The woman who has been convicted for the so-called Krugersdorp murders, Marinda Steyn, 52, testified at the High Court in Johannesburg on Wednesday that Cecelia Steyn (accused number two), accused of being the mastermind of the crimes, had no knowledge of the killings – before or after.

Marinda took the witness stand after Cecelia concluded her testimony in the trial of the remaining three accused, Cecilia Steyn, 37, Zak Valentine, 34, and Marcel Steyn, 20.

Marinda and Le Roux Steyn, 22, were sentenced in May after signing a plea deal with the state, with Le Roux turning state witness in the trial of the remaining three.

In May, Marinda received a 390-year sentence after signing a plea deal with the state. She will serve her time in the Johannesburg South Prison. She was convicted of 11 murders (25 years for each) and 115 years for all the other crimes, which included fraud, racketeering and managing an enterprise, illegal possession of ammunition and firearms, defeating the ends of justice, robbery, and accessory after the fact of murder.

After the lunch break, Marinda gave testimony of gruesome murders that she said had mostly been committed by herself and Le Roux.
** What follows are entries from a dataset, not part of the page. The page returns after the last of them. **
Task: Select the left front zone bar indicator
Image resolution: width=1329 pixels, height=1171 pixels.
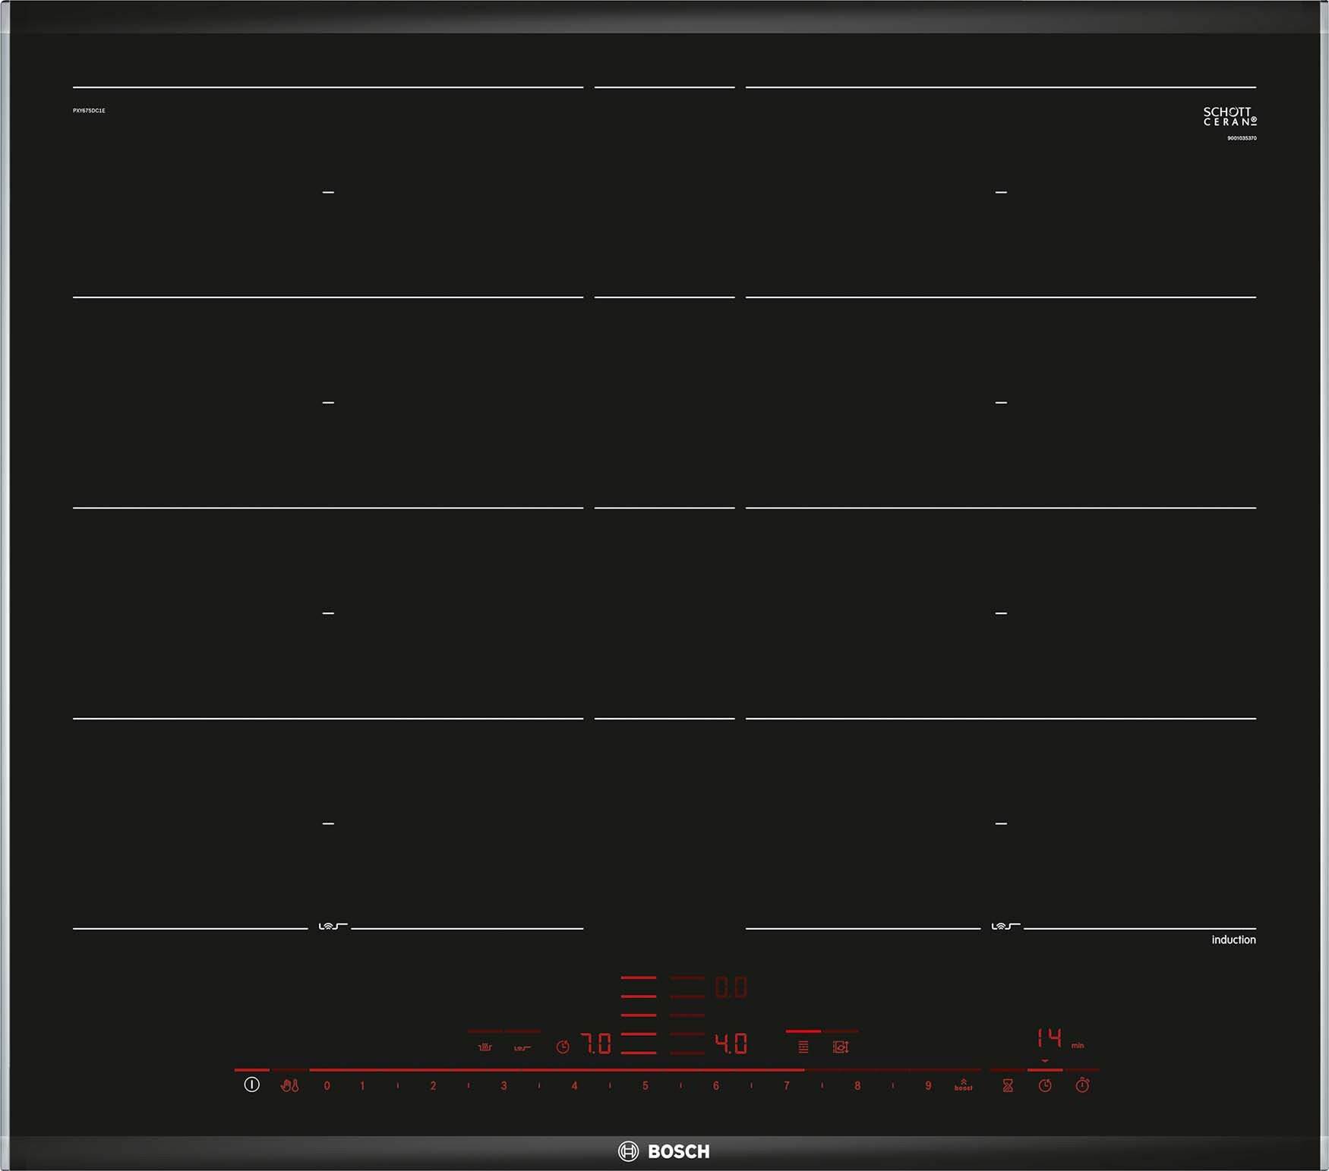Action: click(x=638, y=1043)
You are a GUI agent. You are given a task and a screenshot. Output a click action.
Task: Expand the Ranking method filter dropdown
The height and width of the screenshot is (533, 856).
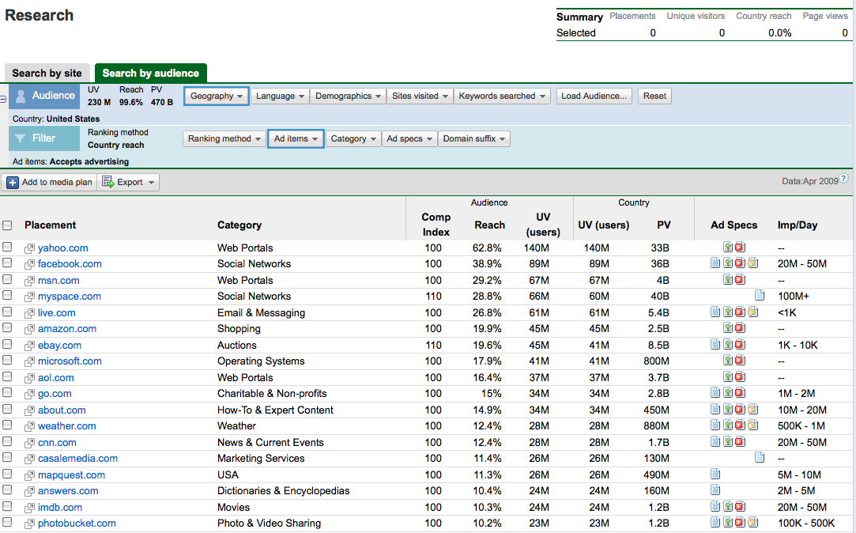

In her testimony, Marinda claimed that Valentine (accused number one), herself, and another witness had hatched a plan to fake accused number one’s death because he wanted to evade a police lie detector test for a murder he knew he was guilty of.

Marinda said the plan had been to kill a close associate, place them in the front seat of a black Mercedes-Benz – a type of vehicle Valentine was known to drive – and set it alight.

She said that she, along with Valentine and another, had been part of the execution of the plan and that, at the time, she was not aware the plan had been hatched so that Valentine could claim from a life policy.

“I’m aware of the allegations but it is not true,” Marinda said, reiterating that according to her knowledge, Valentine had wanted to evade a lie detector test with the police, adding she had not been aware that Cecelia had been the beneficiary of Valentine’s life policy.

Throughout the second part of her testimony, Marinda repeatedly said accused number two, Cecelia, had had no knowledge of the murders, saying she had kept the truth from Cecelia because she, Marinda, feared being rejected by her friend who would never associate with such things. Also, because Cecelia would have most likely wanted her to confess to the police and that she, Marinda, feared what such a confession would do to Cecelia’s health.

At some point of her testimony, Marinda said: “She had nothing to do with anything,” and then later added: “The further it went, the less I could tell.”

Marinda testified that she came to know of the so-called marriage between Cecelia and Satan during the course of the trial and that accused number two had never mentioned to her anything about having supernatural powers.

She dismissed the indictment that Cecelia had sought revenge from Riah Grunewald, the leader of Overcomers Through Christ, following their breakup.

The trial resumes tomorrow, while the accused remains in custody.